Budget muss ausgeglichen sein

Nach der Budgetklausur der FPÖ Oberösterreich in Grünau im Almtal ist man sich einig: das Ziel muss es sein, dass das Budget der nächsten Jahre ausgeglichen ist. Durch die Belastungen der letzten Jahre und die zahlreichen Herausforderungen sind Reformen dringend notwendig und müssen rasch umgesetzt werden.

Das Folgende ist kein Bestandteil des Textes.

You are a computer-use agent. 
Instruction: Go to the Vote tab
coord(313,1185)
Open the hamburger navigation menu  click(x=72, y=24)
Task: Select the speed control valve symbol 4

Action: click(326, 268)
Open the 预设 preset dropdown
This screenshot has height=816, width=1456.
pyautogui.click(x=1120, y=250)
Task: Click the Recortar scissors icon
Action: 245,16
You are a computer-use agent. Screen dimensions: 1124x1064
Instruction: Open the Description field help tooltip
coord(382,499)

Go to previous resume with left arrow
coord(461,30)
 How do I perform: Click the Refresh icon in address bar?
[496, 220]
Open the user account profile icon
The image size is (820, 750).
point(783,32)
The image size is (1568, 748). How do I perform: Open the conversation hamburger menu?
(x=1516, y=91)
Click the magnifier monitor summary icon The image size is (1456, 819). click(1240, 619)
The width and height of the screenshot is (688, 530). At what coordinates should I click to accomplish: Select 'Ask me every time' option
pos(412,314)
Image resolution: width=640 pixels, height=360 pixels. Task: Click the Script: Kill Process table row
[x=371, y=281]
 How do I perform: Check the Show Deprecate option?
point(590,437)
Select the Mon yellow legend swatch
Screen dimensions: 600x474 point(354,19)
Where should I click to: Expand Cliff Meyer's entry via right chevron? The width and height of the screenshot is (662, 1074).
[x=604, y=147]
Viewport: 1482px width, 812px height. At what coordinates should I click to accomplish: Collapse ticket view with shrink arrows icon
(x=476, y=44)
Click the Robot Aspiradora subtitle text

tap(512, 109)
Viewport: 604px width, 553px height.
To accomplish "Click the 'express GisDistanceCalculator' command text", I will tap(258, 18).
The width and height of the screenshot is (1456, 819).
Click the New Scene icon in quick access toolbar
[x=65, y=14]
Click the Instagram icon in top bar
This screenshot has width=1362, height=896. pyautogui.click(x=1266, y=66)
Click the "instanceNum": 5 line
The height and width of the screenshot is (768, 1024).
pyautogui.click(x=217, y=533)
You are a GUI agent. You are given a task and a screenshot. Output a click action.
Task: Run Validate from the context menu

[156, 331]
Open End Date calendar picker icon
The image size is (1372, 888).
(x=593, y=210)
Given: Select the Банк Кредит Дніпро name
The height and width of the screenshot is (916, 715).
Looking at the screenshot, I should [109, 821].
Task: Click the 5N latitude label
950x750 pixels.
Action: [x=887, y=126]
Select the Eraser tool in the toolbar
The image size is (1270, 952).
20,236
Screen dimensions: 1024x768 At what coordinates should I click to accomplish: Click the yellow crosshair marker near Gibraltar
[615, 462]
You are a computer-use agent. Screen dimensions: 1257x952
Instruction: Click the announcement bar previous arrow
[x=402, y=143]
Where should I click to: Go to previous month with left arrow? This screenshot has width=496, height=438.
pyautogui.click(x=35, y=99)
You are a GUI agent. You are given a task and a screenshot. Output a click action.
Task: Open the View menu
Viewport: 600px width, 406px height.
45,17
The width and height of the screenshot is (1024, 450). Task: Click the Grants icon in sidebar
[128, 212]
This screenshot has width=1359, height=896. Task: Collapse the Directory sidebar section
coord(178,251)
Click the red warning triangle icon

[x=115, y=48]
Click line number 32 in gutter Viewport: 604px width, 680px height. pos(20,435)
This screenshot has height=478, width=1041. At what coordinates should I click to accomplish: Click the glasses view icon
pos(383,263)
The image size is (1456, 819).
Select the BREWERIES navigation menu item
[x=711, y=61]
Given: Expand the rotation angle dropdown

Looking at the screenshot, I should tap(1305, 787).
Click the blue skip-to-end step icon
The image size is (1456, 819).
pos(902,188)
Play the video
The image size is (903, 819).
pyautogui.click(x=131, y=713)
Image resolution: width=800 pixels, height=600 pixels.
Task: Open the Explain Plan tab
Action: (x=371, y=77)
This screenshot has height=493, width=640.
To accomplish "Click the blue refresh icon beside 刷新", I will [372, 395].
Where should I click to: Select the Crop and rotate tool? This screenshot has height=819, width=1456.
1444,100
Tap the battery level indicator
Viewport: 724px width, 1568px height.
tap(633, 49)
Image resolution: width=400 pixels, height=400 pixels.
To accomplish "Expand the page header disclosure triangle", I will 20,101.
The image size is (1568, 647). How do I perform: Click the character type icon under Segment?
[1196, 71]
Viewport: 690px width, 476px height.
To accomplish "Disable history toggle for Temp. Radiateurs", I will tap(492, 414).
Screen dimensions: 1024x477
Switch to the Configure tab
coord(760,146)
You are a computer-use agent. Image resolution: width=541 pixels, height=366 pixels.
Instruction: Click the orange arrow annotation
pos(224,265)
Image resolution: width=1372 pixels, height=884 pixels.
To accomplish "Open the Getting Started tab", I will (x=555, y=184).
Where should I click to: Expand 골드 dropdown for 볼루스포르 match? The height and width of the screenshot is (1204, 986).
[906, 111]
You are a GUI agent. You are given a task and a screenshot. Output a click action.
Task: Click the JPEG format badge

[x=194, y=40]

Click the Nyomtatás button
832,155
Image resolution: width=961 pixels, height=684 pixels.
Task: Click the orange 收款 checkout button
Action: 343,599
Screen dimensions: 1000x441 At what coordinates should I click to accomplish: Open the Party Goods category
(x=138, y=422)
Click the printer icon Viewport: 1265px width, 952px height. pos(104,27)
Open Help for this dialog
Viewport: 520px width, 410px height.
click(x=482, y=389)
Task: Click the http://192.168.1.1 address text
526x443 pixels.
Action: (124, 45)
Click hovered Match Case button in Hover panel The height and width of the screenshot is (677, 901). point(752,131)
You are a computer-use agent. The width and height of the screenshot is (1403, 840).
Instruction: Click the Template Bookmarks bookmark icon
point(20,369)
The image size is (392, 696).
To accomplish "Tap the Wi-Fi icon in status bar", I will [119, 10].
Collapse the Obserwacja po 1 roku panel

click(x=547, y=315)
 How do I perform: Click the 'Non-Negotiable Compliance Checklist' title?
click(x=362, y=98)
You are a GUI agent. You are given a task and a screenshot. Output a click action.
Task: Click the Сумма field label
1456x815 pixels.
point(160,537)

„Sämtliche Einsparungsmöglichkeiten müssen geprüft werden. Erste Schritte wurden bereits gesetzt. Der Vizepräsident des Landesschulrates gehört in Oberösterreich in spätestens zehn Monaten der Vergangenheit an, und der endgültige Startschuss für die BH-Kooperation von Grieskirchen und Eferding steht unmittelbar bevor. Weitere Schritte werden folgen“, sagt FPÖ-Landesparteiobmann Manfred Haimbuchner.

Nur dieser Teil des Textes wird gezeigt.